A learning hospital, TED-Ed talks and breakout boxes are just some of the tools used by Michelle Lang Standring to teach her students.
The biology and human physiology teacher at Rothesay High School recently won a Prime Minister’s Award for Teaching Excellence.
Standring said her approach to teaching involves giving her students authentic situations they can work through.
“I find students and people, in general, are more engaged when they are tapping into their natural inquisitiveness. If they are asking questions, if they are trying to solve a puzzle, if they are trying to solve a crime,” Standring said.
Standring said she always tells her colleagues if students start asking to do it again then you know you have something good.
Another component of Standring’s biology class is Genius Hour, which requires students to find something they are passionate about and increase their skills in some way.

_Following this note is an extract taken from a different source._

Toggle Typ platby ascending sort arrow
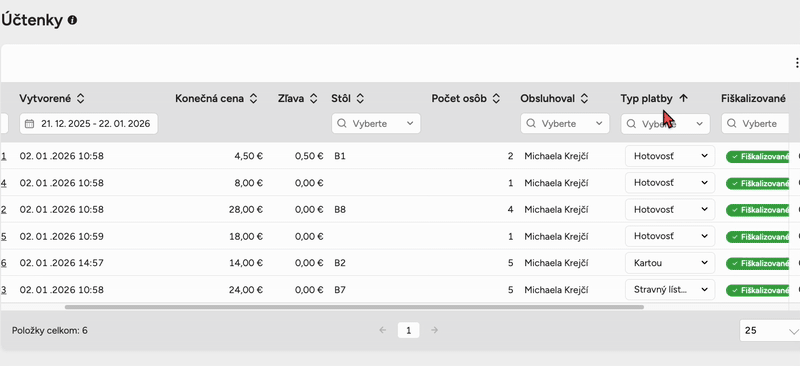The width and height of the screenshot is (800, 366). 684,99
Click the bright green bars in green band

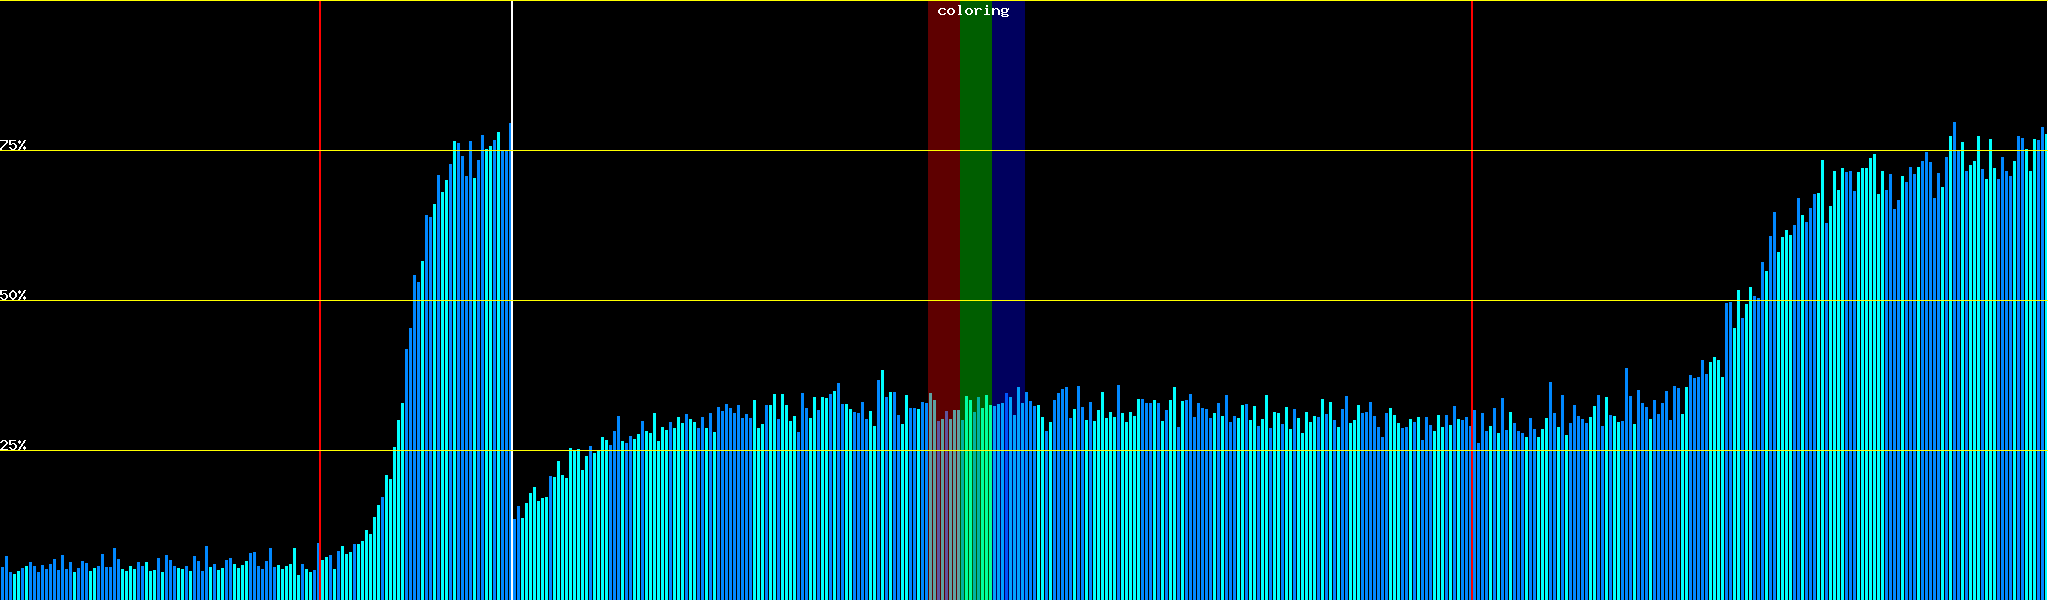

“Communication skills, collaboration skills, critical-thinking skills and the third one is that it has to help our biology classroom because that’s what I always tell them. ‘We are not competing against each other. We are learning together,'” Standring said.

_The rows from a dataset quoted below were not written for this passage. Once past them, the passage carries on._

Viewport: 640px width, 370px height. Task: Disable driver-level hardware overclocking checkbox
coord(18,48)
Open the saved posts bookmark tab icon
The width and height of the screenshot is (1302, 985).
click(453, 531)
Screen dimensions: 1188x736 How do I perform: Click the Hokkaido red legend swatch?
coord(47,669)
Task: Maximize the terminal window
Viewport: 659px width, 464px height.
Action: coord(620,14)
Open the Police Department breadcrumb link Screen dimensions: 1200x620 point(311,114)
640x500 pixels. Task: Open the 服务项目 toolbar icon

Standring said her teaching style has “absolutely evolved” over the 12 years she has been teaching and she tries to add something new every year.

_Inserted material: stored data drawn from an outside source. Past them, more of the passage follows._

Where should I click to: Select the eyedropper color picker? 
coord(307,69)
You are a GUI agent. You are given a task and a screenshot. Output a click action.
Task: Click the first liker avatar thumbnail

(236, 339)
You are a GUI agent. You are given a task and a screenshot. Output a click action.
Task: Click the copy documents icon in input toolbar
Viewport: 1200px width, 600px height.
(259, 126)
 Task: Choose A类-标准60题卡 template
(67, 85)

She said school has been going well during COVID-19 with students and teachers really happy to be back in the classroom, but the way she teaches has changed.
“The Breakout Boxes have a lot of things you have to touch and kind of work through. So, it’s not that we can’t do them we just have to have more precautions. So it’s a lot of safety-first and making sure the activity we are doing is safely delivered,” Standring said.
Standring “ecstatic” to win the award and she hopes she can be a good ambassador for the Anglophone South School District where she said the teachers are very innovative and doing the best for their students as they can.